According to the Minneapolis Area Association of Realtors’ annual report, Minneapolis home prices are not keeping up with the rest of the metro. Over the past couple of years, we’ve seen the popularity of the urban core subside as buyers opted for more square-footage, work from home space to accommodate the hybrid-work model that’s clearly here to stay, and less of a need for proximity to a downtown. It turns out that trend is continuing as we saw the median sale prices in the central part of Minneapolis fall by 4.5% in 2022. Minneapolis is not undesirable though, with median sale prices still up 21% over the past five years and 1.6% in 2022. But they are failing to keep pace with the larger metro area, where the median sales prices increased by 7.4% in 2022.

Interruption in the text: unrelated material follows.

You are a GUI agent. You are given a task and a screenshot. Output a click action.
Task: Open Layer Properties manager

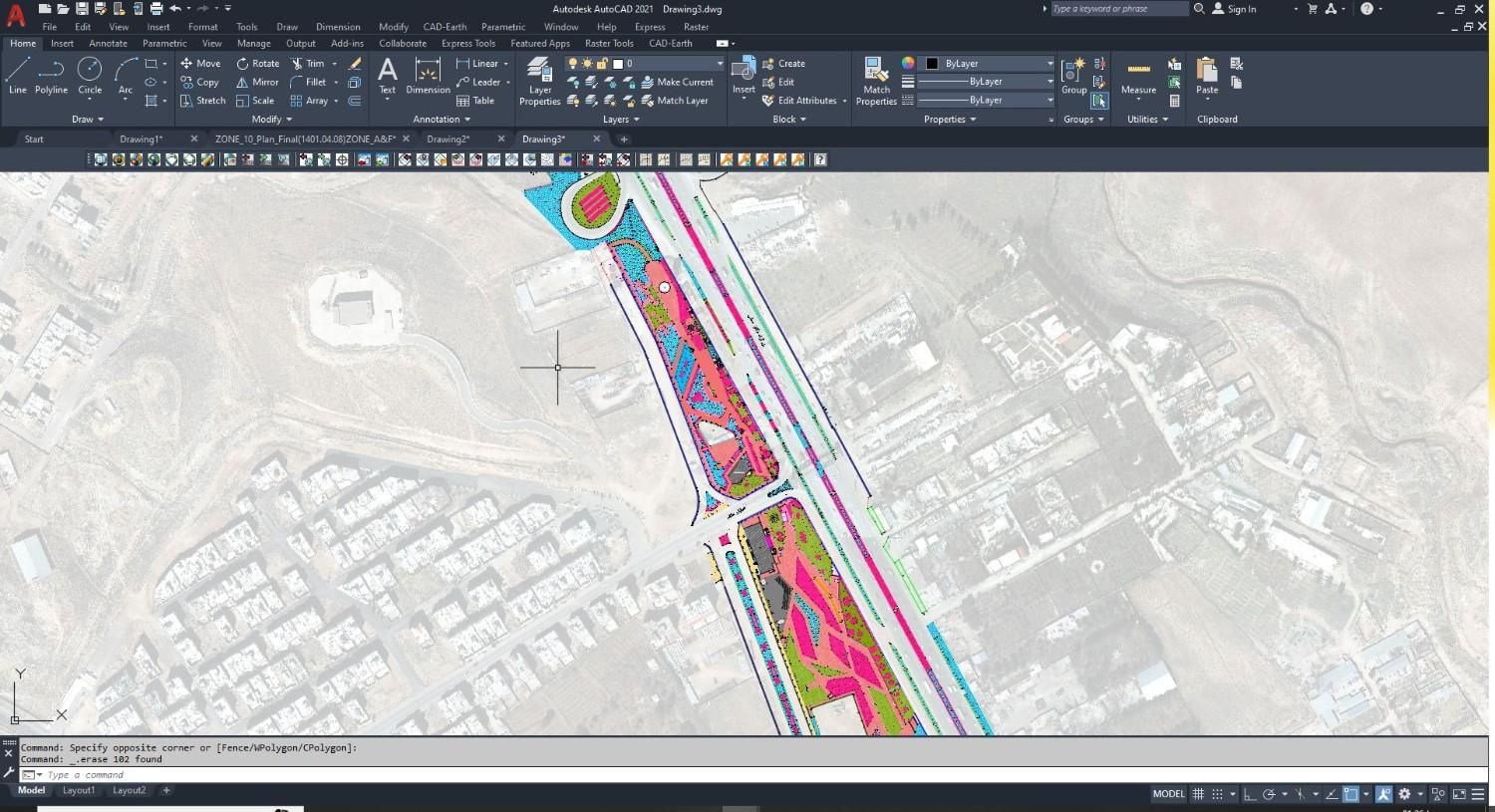tap(539, 81)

Huber Engineered Woods, a North-Carolina based, has pulled the plug on the massive $440 million mill project just days after a state court ordered the city of Cohasset to reconsider its environmental review of the project. When plans to build the mill in Cohasset were announced in 2021, it was celebrated by legislators on both sides of the isle, including Governor Walz. The project would provide over 100 job opportunities in northeastern Minnesota and provide a bump to Minnesota’s dwindling forest products industry. The 750,000 square foot facility was scheduled to break ground in the spring of 2022 but has run into roadblock after roadblock, even after receiving over $50 million in incentives from the state Legislature and two state agencies, Iron Range Resources and Rehabilitation and Employment and Economic Development. “Due to delays that jeopardize our ability to meet product demand deadlines, we will pursue development of our sixth mill in another state,” said Huber Engineered Woods President Brian Carlson in a statement. A cautionary tale as Minnesota makes it more and more difficult to move new projects like this forward due to an excess of regulatory burdens and backstops. “Whether it be local, state, or federal compliance, it is too hard to permit a project,” Congressman Pete Stauber told MPR.